What you need to do: In the entries below, find the line with "#danse (91, 1471)" and the line with "#art (14, 1439)". Reproduce those two lines and every line between them exactly, and nothing more.
-- Opening Marker --
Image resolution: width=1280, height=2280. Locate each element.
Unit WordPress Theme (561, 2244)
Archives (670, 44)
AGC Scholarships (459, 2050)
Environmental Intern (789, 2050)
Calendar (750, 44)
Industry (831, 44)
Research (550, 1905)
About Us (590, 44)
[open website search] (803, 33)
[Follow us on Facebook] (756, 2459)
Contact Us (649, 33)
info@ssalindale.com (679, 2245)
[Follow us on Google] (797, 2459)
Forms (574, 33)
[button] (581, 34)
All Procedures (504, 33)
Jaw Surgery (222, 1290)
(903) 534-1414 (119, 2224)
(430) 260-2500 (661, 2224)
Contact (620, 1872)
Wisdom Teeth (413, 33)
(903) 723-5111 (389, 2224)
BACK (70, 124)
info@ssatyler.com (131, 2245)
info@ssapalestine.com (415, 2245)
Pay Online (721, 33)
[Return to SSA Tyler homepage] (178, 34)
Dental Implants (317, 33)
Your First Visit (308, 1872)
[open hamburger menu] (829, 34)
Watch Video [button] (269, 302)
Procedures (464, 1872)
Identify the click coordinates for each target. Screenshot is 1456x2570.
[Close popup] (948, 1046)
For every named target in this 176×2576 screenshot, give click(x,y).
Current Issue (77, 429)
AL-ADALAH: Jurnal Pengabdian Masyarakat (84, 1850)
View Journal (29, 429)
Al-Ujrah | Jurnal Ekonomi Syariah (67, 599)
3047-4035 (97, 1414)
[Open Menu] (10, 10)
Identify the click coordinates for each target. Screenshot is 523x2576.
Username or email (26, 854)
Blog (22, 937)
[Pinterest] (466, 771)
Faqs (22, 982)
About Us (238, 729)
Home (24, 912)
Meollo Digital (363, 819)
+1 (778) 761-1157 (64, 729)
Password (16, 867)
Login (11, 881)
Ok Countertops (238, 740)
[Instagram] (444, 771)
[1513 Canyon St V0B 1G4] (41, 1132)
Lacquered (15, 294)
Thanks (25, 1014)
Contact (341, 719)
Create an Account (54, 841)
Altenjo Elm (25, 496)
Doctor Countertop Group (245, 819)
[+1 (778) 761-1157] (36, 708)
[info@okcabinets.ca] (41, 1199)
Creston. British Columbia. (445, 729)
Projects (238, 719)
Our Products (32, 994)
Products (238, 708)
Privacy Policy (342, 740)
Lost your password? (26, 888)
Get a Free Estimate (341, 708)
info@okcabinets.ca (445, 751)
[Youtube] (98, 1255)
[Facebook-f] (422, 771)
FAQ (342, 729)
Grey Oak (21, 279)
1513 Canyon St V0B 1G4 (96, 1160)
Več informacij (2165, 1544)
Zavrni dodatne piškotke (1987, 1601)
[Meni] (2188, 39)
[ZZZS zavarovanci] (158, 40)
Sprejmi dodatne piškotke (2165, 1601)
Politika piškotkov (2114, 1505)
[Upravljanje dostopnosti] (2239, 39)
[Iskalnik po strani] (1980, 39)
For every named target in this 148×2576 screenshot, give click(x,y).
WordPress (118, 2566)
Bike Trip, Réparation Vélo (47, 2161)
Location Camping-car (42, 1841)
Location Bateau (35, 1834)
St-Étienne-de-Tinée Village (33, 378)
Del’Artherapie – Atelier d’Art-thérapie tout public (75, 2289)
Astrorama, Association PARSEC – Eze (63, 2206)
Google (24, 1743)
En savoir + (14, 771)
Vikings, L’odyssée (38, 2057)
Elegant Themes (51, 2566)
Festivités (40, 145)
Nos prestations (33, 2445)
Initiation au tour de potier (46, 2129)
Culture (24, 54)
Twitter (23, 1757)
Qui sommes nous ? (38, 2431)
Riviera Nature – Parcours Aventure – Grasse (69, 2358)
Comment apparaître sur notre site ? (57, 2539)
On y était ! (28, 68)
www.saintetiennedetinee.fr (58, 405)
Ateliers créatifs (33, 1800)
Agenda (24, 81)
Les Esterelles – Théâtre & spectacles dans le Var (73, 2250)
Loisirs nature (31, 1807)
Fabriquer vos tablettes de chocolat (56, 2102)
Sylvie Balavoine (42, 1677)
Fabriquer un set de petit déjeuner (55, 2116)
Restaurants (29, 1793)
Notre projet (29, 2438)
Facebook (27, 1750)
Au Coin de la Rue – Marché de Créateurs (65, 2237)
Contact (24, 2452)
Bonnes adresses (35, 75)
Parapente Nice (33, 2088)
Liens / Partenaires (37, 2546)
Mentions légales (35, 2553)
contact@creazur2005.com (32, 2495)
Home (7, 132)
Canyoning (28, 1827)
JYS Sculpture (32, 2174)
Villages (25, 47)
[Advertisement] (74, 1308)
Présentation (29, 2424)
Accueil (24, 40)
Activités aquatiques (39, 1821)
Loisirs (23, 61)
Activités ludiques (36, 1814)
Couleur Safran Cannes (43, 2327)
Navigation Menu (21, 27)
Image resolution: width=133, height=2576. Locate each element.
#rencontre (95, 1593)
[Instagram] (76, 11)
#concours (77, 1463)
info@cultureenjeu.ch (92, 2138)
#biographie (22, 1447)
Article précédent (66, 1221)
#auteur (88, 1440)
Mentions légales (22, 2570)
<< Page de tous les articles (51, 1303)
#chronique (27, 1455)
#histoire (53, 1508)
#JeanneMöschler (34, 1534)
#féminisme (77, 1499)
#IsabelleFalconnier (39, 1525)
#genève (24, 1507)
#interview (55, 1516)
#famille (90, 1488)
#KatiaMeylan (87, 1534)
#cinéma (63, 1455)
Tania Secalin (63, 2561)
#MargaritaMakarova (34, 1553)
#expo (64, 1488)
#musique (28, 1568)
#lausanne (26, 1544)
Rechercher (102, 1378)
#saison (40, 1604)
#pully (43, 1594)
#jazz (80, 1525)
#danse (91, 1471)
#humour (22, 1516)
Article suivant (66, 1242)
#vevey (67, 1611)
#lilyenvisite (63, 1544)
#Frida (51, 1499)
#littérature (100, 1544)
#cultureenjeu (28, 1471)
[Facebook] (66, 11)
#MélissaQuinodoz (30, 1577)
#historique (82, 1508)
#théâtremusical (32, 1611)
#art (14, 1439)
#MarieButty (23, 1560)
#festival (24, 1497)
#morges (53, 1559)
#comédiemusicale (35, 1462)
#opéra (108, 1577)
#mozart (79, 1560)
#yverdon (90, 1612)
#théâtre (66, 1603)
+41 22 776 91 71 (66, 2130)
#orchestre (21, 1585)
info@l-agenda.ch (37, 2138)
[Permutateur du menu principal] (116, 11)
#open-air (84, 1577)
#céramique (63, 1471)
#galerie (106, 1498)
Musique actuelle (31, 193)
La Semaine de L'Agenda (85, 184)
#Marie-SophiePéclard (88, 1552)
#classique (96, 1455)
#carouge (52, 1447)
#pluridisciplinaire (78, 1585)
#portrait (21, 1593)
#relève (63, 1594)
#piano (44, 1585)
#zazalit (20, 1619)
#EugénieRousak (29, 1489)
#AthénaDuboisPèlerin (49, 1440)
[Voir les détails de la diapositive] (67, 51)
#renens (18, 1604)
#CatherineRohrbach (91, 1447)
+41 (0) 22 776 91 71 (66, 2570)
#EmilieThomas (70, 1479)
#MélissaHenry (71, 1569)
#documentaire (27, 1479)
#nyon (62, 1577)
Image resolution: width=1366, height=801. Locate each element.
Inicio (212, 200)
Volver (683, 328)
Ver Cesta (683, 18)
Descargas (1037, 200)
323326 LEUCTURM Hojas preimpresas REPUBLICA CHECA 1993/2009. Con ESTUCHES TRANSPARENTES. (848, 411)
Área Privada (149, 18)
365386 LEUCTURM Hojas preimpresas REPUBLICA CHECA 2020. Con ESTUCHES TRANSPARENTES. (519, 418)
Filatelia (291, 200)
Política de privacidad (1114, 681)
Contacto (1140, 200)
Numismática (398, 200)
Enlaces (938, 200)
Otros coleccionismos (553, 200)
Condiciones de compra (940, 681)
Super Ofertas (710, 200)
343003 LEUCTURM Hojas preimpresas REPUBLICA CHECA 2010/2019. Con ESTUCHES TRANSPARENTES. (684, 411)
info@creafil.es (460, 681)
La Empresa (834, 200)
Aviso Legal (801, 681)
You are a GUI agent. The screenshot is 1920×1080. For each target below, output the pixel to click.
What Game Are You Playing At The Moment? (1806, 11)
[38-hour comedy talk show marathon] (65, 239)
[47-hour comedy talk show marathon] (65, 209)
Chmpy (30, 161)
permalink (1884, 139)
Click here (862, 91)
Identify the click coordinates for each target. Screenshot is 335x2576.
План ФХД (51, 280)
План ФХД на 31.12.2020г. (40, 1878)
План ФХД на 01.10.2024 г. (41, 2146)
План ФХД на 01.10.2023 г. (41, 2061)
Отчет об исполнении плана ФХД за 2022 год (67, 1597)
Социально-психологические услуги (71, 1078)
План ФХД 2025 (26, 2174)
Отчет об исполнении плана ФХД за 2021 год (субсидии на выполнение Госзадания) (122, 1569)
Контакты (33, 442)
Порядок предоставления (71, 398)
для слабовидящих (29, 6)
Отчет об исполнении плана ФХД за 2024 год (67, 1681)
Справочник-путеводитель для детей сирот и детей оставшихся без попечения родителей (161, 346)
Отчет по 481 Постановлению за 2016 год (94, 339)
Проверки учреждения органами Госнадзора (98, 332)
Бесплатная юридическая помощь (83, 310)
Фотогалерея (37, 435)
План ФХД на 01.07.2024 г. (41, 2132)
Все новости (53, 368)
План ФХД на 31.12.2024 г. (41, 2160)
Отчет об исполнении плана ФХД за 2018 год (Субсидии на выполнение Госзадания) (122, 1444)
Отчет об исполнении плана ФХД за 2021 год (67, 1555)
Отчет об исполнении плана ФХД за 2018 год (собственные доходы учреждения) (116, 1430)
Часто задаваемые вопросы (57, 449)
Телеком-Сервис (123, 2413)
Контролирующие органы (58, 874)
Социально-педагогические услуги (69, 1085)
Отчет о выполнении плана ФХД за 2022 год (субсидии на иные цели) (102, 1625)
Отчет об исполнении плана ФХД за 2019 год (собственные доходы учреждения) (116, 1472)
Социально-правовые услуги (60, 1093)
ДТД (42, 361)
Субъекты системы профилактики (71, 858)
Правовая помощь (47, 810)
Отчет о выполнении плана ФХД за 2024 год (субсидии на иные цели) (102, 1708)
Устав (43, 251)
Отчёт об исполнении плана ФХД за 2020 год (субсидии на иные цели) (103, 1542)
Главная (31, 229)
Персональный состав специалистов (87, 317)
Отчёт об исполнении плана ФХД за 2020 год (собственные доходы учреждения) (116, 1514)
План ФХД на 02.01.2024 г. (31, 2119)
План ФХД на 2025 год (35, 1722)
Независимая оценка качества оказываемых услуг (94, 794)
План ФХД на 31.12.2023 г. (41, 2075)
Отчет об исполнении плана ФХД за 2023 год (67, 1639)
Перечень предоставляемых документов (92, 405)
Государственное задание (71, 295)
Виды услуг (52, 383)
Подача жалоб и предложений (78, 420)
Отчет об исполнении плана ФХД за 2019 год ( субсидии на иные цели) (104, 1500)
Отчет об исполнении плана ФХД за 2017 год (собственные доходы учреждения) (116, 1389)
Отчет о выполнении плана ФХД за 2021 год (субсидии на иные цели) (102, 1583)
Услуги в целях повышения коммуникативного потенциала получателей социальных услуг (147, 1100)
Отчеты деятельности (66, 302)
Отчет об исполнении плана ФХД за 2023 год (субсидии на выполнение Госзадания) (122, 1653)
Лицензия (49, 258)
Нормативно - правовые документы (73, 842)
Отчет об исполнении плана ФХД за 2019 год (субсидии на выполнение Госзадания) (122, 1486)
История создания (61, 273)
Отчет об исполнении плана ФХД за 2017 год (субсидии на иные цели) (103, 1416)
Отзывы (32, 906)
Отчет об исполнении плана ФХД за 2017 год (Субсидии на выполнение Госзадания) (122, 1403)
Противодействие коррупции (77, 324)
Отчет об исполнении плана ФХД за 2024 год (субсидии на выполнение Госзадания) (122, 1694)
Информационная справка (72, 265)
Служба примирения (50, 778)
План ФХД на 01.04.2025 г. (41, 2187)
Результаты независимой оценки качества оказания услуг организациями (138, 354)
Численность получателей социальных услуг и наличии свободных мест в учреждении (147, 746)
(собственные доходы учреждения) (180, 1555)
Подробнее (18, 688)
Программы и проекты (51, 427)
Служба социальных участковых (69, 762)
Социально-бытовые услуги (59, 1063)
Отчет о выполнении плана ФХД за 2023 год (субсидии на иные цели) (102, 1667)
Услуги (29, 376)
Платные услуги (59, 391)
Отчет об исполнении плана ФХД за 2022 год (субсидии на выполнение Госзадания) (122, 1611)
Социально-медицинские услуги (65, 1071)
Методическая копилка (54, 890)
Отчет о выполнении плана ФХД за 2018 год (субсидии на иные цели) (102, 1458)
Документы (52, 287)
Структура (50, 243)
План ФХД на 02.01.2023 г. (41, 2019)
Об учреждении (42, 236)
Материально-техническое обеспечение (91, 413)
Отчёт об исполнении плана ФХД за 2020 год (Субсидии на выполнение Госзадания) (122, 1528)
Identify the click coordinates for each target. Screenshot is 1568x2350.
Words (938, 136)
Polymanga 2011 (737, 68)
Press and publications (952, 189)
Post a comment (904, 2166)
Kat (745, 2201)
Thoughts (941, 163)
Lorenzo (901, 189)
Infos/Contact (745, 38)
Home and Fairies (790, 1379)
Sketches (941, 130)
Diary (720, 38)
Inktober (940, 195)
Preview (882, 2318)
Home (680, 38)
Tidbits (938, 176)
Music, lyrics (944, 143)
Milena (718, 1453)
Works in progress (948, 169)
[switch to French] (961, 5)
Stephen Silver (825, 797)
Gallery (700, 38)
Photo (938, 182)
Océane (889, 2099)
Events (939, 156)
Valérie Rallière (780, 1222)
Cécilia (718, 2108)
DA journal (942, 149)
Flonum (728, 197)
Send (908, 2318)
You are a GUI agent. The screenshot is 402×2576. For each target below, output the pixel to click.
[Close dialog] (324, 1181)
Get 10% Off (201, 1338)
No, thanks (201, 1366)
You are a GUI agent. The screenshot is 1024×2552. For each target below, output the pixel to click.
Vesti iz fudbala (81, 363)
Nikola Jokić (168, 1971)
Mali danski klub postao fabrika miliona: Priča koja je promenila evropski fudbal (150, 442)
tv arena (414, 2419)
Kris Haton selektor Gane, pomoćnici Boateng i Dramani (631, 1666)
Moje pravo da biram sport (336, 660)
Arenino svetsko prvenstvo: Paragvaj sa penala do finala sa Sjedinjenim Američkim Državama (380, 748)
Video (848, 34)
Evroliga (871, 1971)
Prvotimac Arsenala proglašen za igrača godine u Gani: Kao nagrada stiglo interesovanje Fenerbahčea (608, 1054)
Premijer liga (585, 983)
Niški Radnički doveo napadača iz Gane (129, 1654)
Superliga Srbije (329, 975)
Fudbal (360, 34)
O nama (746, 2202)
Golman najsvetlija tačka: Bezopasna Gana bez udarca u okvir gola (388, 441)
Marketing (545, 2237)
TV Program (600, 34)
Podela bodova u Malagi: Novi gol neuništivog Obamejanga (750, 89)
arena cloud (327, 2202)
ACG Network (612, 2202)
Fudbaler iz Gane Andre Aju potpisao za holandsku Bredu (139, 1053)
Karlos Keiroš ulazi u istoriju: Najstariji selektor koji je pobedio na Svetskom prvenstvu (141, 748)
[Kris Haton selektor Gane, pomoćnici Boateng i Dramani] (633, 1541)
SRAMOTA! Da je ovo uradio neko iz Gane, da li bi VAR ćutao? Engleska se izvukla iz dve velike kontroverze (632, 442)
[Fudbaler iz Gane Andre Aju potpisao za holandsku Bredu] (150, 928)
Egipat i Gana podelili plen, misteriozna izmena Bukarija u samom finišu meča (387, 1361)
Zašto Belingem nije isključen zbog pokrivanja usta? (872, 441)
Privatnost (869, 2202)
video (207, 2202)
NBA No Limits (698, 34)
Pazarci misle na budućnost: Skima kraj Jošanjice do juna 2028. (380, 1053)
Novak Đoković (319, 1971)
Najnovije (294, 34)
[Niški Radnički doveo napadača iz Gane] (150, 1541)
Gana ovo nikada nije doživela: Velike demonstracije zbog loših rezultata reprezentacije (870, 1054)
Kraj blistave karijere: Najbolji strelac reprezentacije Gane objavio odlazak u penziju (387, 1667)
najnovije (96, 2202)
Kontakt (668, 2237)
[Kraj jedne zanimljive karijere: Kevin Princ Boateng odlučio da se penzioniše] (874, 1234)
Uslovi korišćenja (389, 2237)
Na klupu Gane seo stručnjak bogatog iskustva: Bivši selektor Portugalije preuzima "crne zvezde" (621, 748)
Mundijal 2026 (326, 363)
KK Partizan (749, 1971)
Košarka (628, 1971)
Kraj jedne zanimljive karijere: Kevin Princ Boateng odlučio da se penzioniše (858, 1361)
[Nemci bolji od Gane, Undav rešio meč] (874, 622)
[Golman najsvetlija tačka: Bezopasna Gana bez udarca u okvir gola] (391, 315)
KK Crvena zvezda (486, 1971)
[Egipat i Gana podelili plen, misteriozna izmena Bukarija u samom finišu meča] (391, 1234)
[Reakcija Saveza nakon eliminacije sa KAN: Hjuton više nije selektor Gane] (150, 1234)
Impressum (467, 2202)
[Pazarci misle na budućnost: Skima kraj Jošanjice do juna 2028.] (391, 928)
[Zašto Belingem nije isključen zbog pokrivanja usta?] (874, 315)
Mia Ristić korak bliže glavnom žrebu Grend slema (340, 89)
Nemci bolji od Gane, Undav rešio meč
-- Closing Marker --
Output for this task:
#danse (91, 1471)
#humour (22, 1516)
Article suivant (66, 1242)
#vevey (67, 1611)
#lilyenvisite (63, 1544)
#Frida (51, 1499)
#littérature (100, 1544)
#cultureenjeu (28, 1471)
[Facebook] (66, 11)
#MélissaQuinodoz (30, 1577)
#historique (82, 1508)
#théâtremusical (32, 1611)
#art (14, 1439)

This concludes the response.